- **TASK STATEMENT**: All of the entries need to be copied character for character.

★ ★ ★ ★ ★

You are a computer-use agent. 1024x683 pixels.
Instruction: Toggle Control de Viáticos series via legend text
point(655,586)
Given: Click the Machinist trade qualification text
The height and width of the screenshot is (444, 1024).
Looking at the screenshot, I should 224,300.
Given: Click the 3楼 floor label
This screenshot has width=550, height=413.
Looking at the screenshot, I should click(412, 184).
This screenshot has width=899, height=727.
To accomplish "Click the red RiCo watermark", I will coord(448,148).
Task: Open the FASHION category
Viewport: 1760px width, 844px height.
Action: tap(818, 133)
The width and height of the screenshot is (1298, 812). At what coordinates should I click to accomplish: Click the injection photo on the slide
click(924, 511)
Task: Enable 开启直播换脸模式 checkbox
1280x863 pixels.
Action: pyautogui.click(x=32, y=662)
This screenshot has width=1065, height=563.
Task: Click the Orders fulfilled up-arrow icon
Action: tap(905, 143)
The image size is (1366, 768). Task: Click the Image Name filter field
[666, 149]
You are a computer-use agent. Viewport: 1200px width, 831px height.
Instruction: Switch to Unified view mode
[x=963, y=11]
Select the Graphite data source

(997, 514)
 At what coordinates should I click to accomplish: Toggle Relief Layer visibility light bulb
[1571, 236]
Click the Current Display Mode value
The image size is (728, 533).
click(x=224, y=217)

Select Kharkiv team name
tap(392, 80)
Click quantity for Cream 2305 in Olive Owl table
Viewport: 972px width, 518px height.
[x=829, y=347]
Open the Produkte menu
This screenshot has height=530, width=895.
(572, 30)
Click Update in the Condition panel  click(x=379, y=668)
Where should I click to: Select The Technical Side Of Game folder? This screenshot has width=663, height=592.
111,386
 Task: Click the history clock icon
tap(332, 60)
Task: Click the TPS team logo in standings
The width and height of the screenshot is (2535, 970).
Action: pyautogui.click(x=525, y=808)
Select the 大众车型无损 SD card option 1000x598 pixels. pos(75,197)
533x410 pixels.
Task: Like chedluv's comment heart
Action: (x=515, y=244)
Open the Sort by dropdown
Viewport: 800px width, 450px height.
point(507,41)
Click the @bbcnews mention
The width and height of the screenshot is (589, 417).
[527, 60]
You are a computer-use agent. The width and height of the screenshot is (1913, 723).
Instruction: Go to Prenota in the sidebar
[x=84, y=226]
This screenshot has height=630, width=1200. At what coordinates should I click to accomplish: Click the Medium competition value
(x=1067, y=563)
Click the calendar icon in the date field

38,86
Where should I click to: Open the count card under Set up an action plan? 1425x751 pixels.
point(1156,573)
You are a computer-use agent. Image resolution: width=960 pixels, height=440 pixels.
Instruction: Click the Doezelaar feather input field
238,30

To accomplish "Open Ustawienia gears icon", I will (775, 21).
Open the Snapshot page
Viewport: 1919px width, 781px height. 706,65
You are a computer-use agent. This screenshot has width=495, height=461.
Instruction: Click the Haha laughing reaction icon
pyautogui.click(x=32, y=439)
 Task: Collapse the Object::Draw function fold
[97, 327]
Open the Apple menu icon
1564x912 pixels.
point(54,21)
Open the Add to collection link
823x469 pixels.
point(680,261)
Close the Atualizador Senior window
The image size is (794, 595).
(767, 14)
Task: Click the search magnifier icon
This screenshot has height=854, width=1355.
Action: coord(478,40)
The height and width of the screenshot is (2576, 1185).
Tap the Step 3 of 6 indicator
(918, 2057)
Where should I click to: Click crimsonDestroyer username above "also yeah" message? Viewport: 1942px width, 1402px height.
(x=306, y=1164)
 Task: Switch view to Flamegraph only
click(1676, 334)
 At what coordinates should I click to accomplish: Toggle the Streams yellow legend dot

★ ★ ★ ★ ★

- **WRITTEN RESPONSE**:
You are a computer-use agent. 1024x683 pixels.
Instruction: Toggle Control de Viáticos series via legend text
point(655,586)
Given: Click the Machinist trade qualification text
The height and width of the screenshot is (444, 1024).
Looking at the screenshot, I should 224,300.
Given: Click the 3楼 floor label
This screenshot has width=550, height=413.
Looking at the screenshot, I should click(412, 184).
This screenshot has width=899, height=727.
To accomplish "Click the red RiCo watermark", I will coord(448,148).
Task: Open the FASHION category
Viewport: 1760px width, 844px height.
Action: tap(818, 133)
The width and height of the screenshot is (1298, 812). At what coordinates should I click to accomplish: Click the injection photo on the slide
click(924, 511)
Task: Enable 开启直播换脸模式 checkbox
1280x863 pixels.
Action: pyautogui.click(x=32, y=662)
This screenshot has width=1065, height=563.
Task: Click the Orders fulfilled up-arrow icon
Action: tap(905, 143)
The image size is (1366, 768). Task: Click the Image Name filter field
[666, 149]
You are a computer-use agent. Viewport: 1200px width, 831px height.
Instruction: Switch to Unified view mode
[x=963, y=11]
Select the Graphite data source

(997, 514)
 At what coordinates should I click to accomplish: Toggle Relief Layer visibility light bulb
[1571, 236]
Click the Current Display Mode value
The image size is (728, 533).
click(x=224, y=217)

Select Kharkiv team name
tap(392, 80)
Click quantity for Cream 2305 in Olive Owl table
Viewport: 972px width, 518px height.
[x=829, y=347]
Open the Produkte menu
This screenshot has height=530, width=895.
(572, 30)
Click Update in the Condition panel  click(x=379, y=668)
Where should I click to: Select The Technical Side Of Game folder? This screenshot has width=663, height=592.
111,386
 Task: Click the history clock icon
tap(332, 60)
Task: Click the TPS team logo in standings
The width and height of the screenshot is (2535, 970).
Action: pyautogui.click(x=525, y=808)
Select the 大众车型无损 SD card option 1000x598 pixels. pos(75,197)
533x410 pixels.
Task: Like chedluv's comment heart
Action: (x=515, y=244)
Open the Sort by dropdown
Viewport: 800px width, 450px height.
point(507,41)
Click the @bbcnews mention
The width and height of the screenshot is (589, 417).
[527, 60]
You are a computer-use agent. The width and height of the screenshot is (1913, 723).
Instruction: Go to Prenota in the sidebar
[x=84, y=226]
This screenshot has height=630, width=1200. At what coordinates should I click to accomplish: Click the Medium competition value
(x=1067, y=563)
Click the calendar icon in the date field

38,86
Where should I click to: Open the count card under Set up an action plan? 1425x751 pixels.
point(1156,573)
You are a computer-use agent. Image resolution: width=960 pixels, height=440 pixels.
Instruction: Click the Doezelaar feather input field
238,30

To accomplish "Open Ustawienia gears icon", I will (775, 21).
Open the Snapshot page
Viewport: 1919px width, 781px height. 706,65
You are a computer-use agent. This screenshot has width=495, height=461.
Instruction: Click the Haha laughing reaction icon
pyautogui.click(x=32, y=439)
 Task: Collapse the Object::Draw function fold
[97, 327]
Open the Apple menu icon
1564x912 pixels.
point(54,21)
Open the Add to collection link
823x469 pixels.
point(680,261)
Close the Atualizador Senior window
The image size is (794, 595).
(767, 14)
Task: Click the search magnifier icon
This screenshot has height=854, width=1355.
Action: coord(478,40)
The height and width of the screenshot is (2576, 1185).
Tap the Step 3 of 6 indicator
(918, 2057)
Where should I click to: Click crimsonDestroyer username above "also yeah" message? Viewport: 1942px width, 1402px height.
(x=306, y=1164)
 Task: Switch view to Flamegraph only
click(1676, 334)
 At what coordinates should I click to accomplish: Toggle the Streams yellow legend dot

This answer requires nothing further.